Posizione incomprensibile per chi è chiamato a difendere i lavoratori di Alitalia ed il futuro delle loro famiglie...
Penoso tentativo dei sindacati confederali di impadronirsi di una categoria che non gli appartiene


COMUNICATO STAMPA





Dai lanci di agenzia apprendiamo dell’ennesimo tentativo dei sindacati confederali di mascherare la propria crisi di rappresentanza dietro presunti “piani industriali che non esistono” o “necessarie aperture di tavoli di confronto a Palazzo Chigi”.

Immediatamente dopo il grande successo dell’operazione di ricapitalizzazione di Alitalia, con meno dell’1% di inoptato, appare decisamente poco credibile l’aspra critica all’operato del vertice di Alitalia, specialmente in merito alla scarsa serietà del Piano Industriale. E’ come dare dell’imbecille a centinaia di investitori, grandi e piccoli, che hanno dato fiducia al vertice di Alitalia e che credono nel rilancio della compagnia di bandiera che, ricordiamo, fino a qualche mese fa era data per spacciata.

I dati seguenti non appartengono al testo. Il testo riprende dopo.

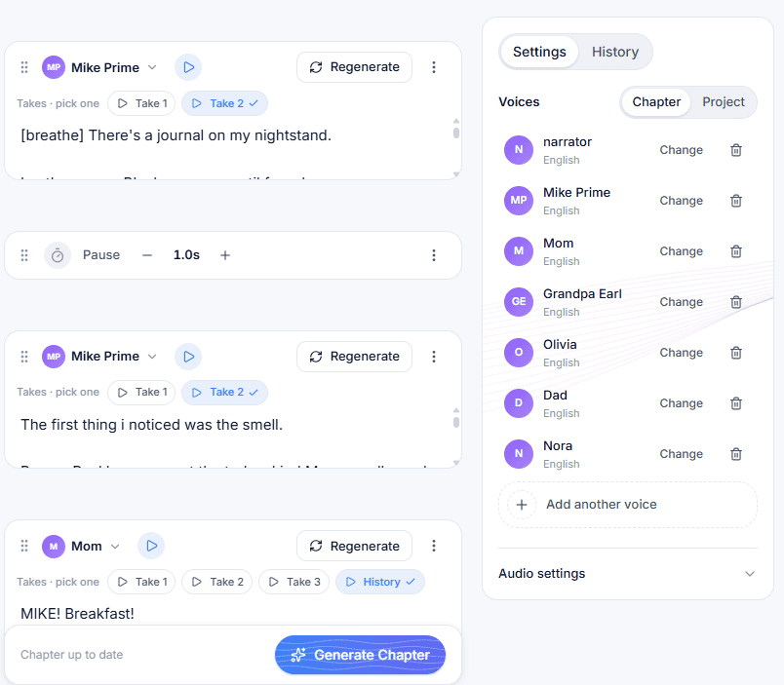Click the plus icon to add another voice
Viewport: 784px width, 685px height.
point(522,505)
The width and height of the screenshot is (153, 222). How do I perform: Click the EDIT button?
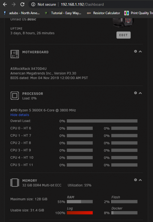click(x=124, y=35)
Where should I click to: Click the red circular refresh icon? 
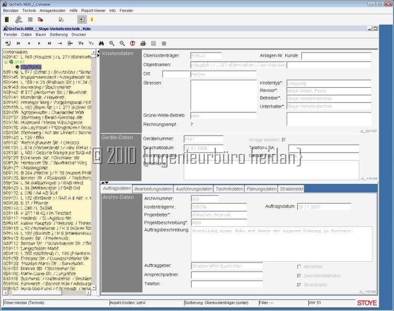point(132,43)
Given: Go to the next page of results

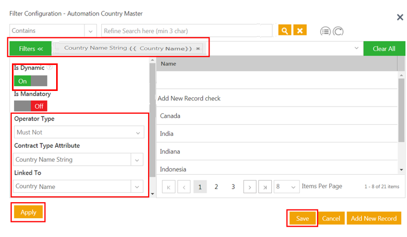Looking at the screenshot, I should [250, 187].
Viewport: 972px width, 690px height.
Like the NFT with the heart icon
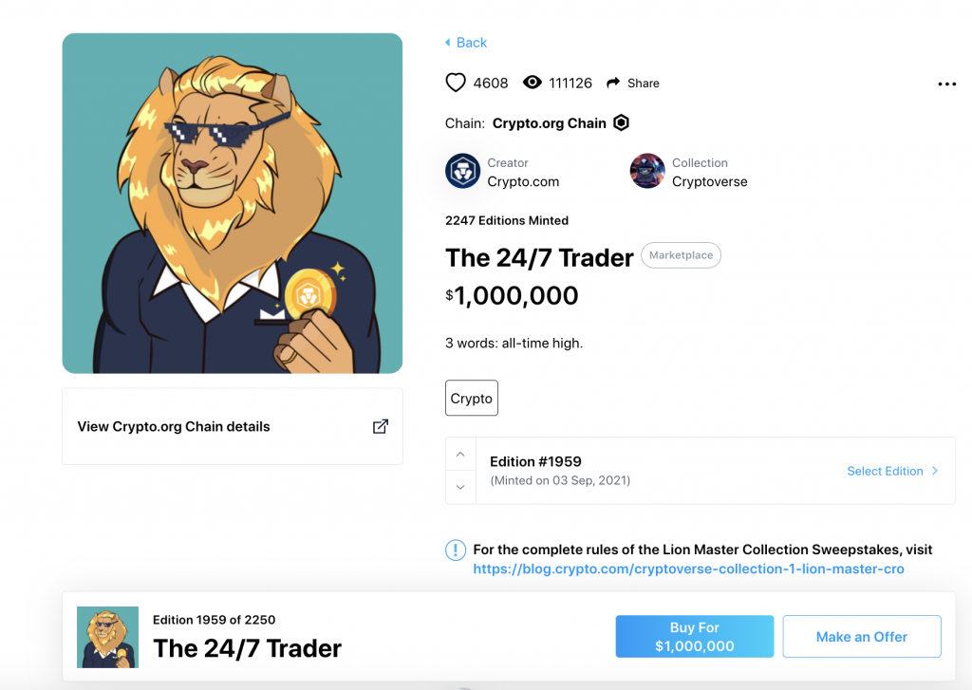pos(456,83)
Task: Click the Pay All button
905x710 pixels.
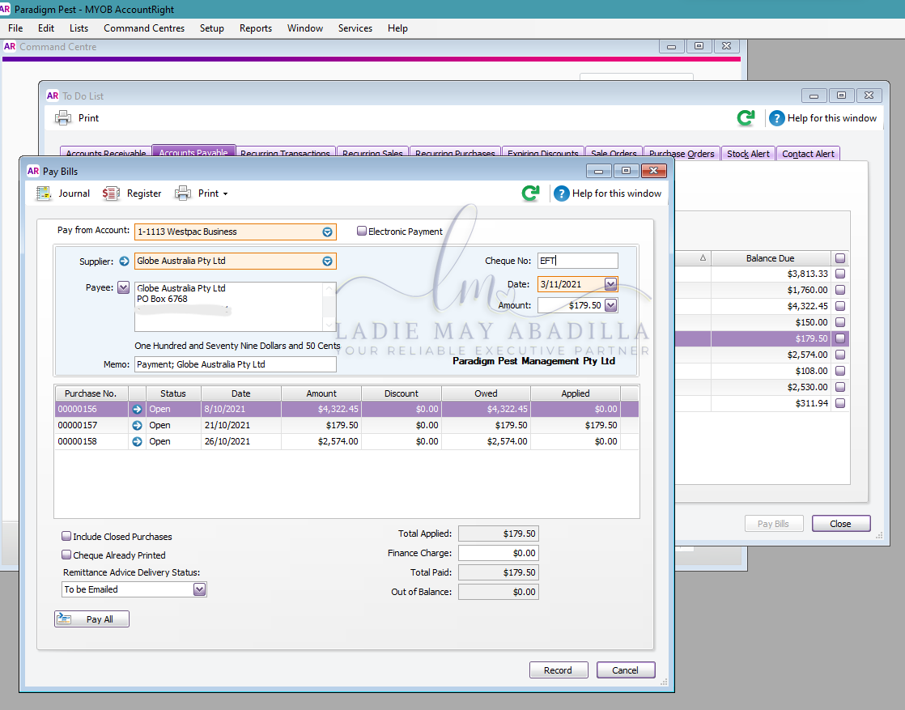Action: tap(91, 619)
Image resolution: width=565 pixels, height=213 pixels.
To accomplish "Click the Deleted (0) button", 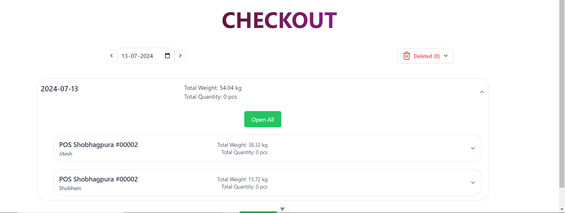I will click(425, 55).
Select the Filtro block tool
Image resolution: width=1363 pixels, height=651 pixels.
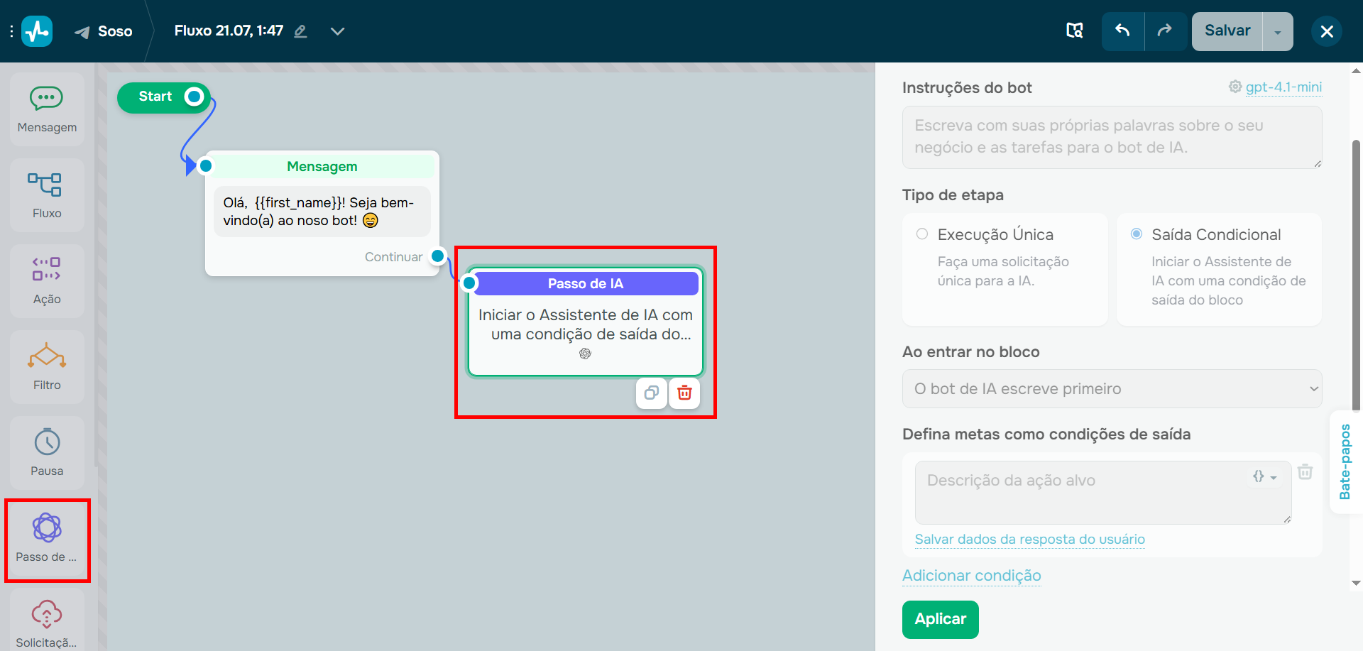point(47,367)
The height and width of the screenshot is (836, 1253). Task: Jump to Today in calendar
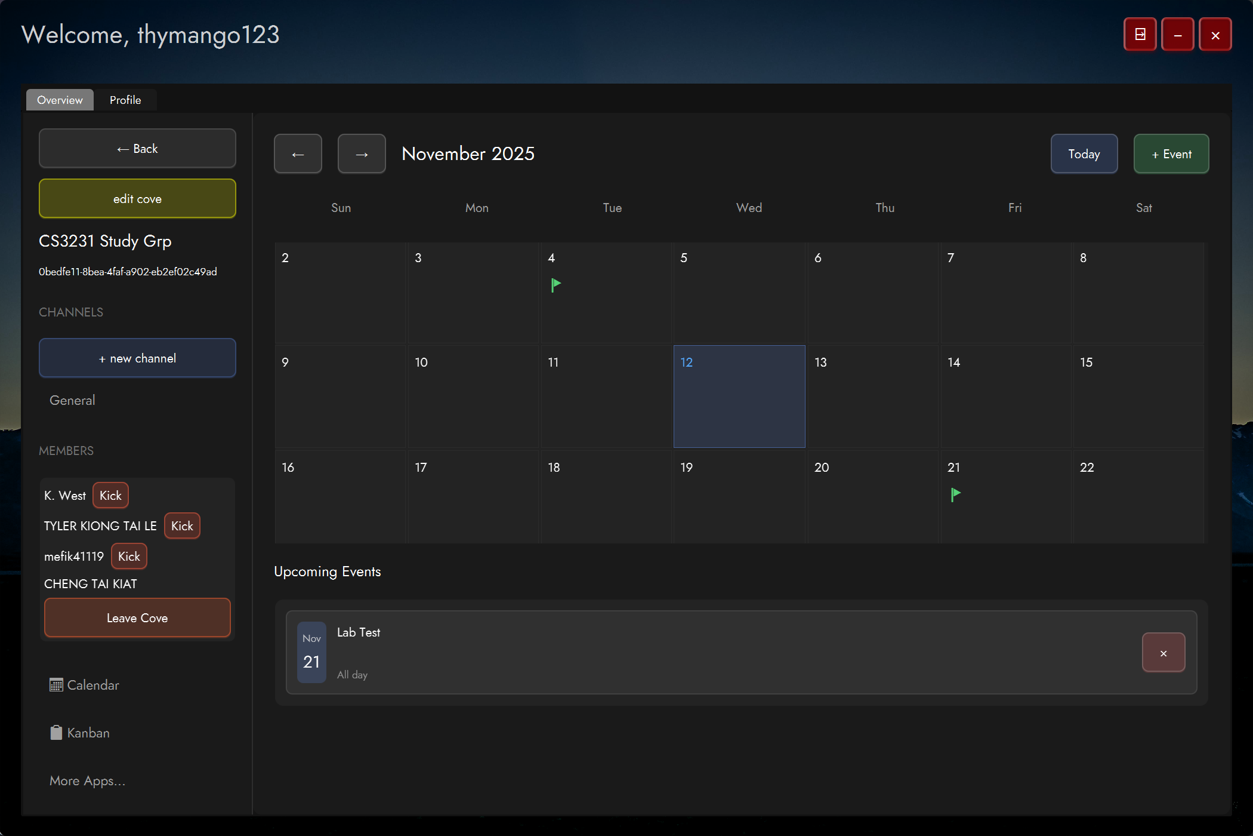1084,154
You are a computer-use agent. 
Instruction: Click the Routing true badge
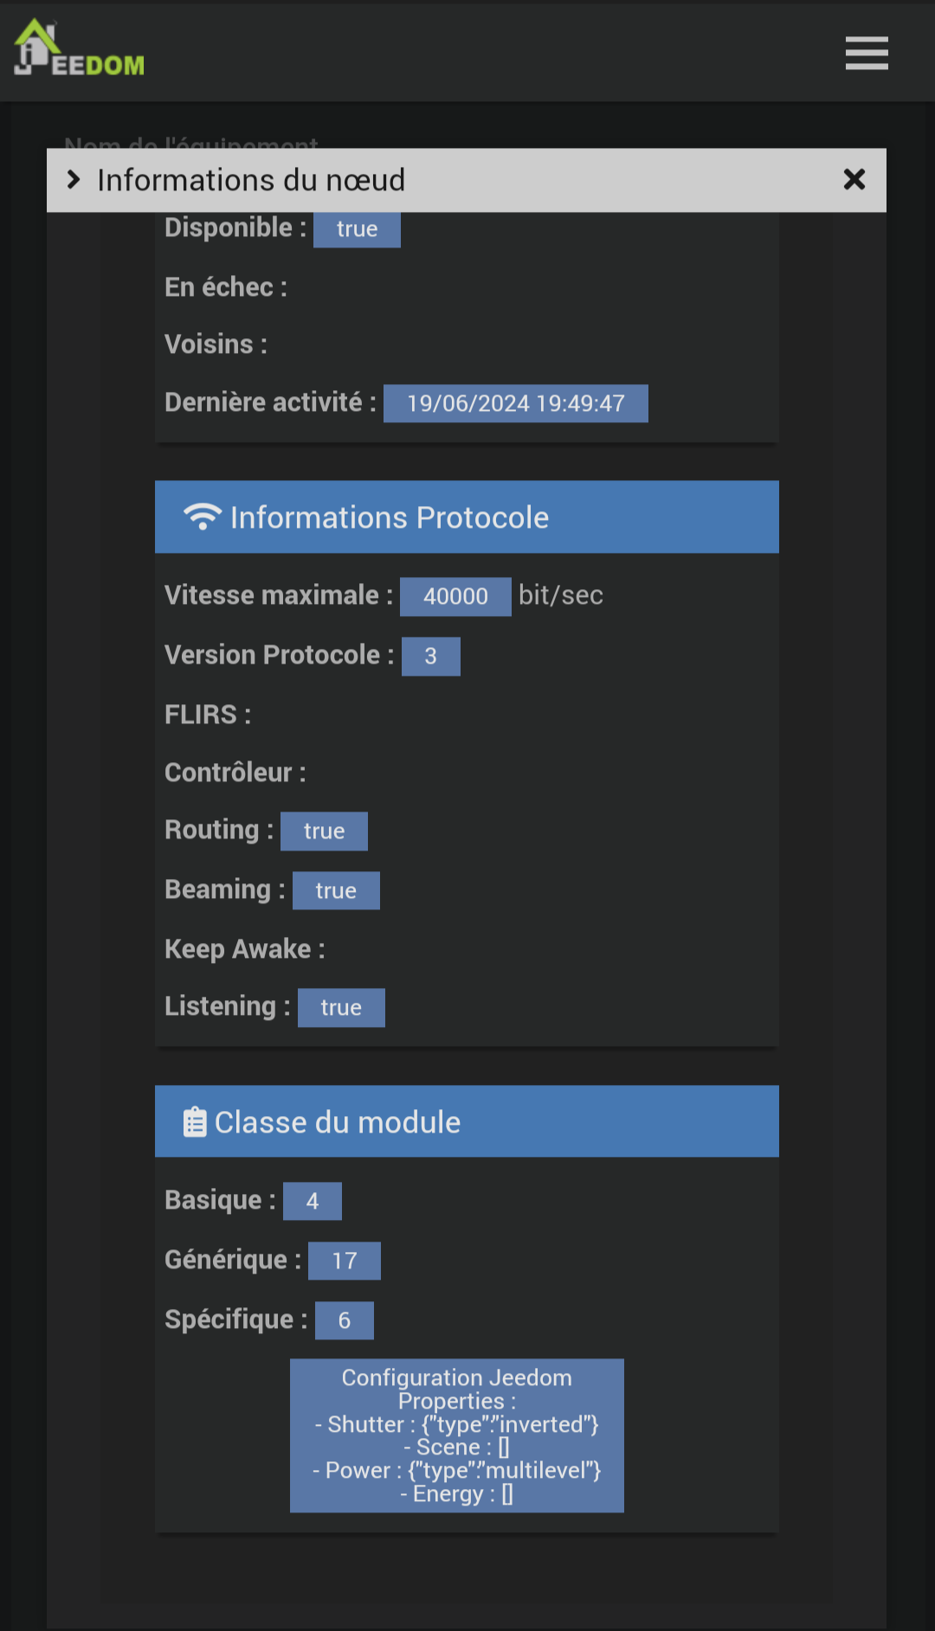[324, 831]
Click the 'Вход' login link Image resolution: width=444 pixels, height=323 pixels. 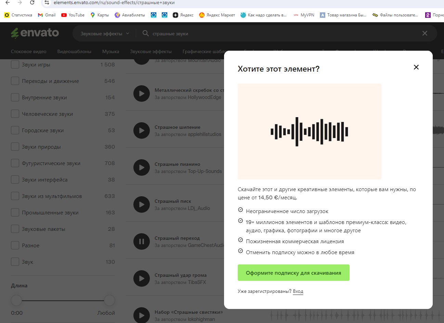click(x=298, y=291)
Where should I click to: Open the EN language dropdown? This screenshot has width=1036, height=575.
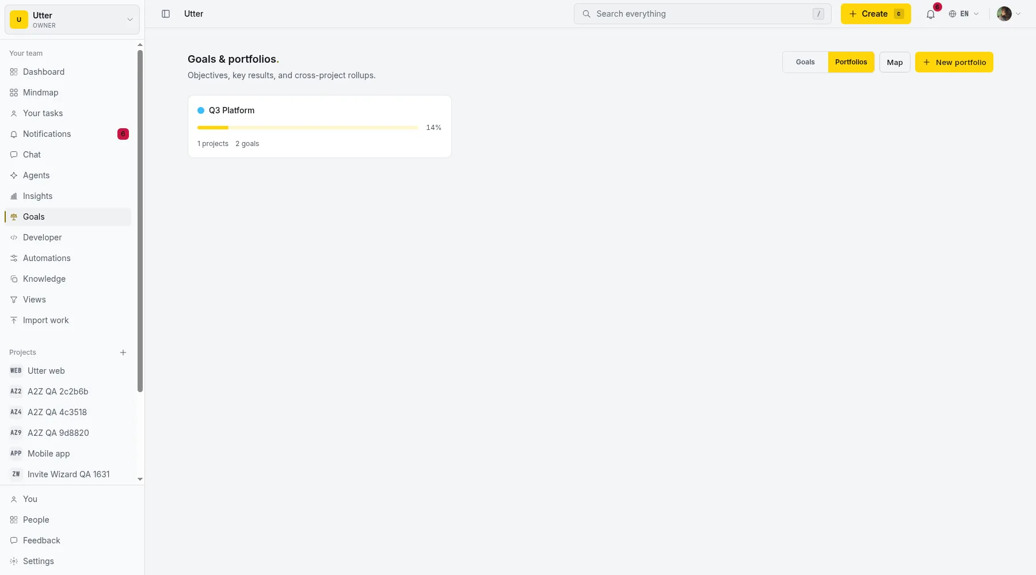[964, 14]
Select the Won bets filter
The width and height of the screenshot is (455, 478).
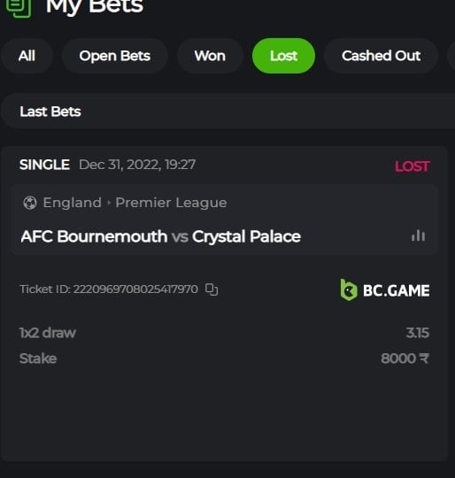(x=210, y=56)
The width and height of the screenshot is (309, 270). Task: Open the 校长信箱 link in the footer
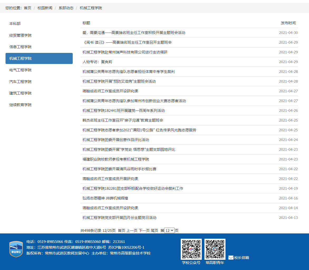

E’ una posizione incomprensibile per chi è chiamato a difendere i lavoratori di Alitalia ed il futuro delle loro famiglie. Evidentemente le logiche del sindacato confederale vanno oltre e traguardano assetti strategici che poco hanno a che vedere con gli interessi specifici dei lavoratori.

E’ poi risibile, al limite del patetico, il tentativo di unirsi in improbabili “coordinamenti” per rappresentare i Piloti.

Anche qui appare del tutto evidente l’incapacità dei sindacati confederali del trasporto aereo di far fronte alla perdita di rappresentatività generata da azioni sindacali imprudenti ed inefficaci congiunte al mutato assetto industriale di Alitalia. Si cerca disperatamente una categoria su cui scaricare le negatività e far pagare il conto, nascondendosi dietro un improprio tentativo di impadronirsi della rappresentanza dei piloti.

Dispiace vedere in questo desolante quadro la presenza di un’associazione professionale quale Unione Piloti porsi al servizio delle logiche confederali in completa antitesi agli interessi reali della categoria dei Piloti.

Alla luce dei dati macroscopicamente errati sulla rappresentatività dei piloti espressi dalle sigle confederali, l’Anpac ricorda che, come risulta da fonti Inps, i piloti di linea italiani sono circa 4.400. Di questi oltre 2.000 risultano iscritti in Anpac, che può quindi vantare, considerato un fisiologico 10% di non icrsitti ad alcun sindacato, una rappresentatività di oltre il 50% sull’intero territorio nazionale. Ricordiamo inoltre che Anpac risulta essere l’unica associazione nazionale di piloti ad essere riconosciuta a livello internazionale tramite l’IFALPA (International Federation of Airline Pilot Associations) che conta oggi oltre 100.000 iscritti a livello mondiale.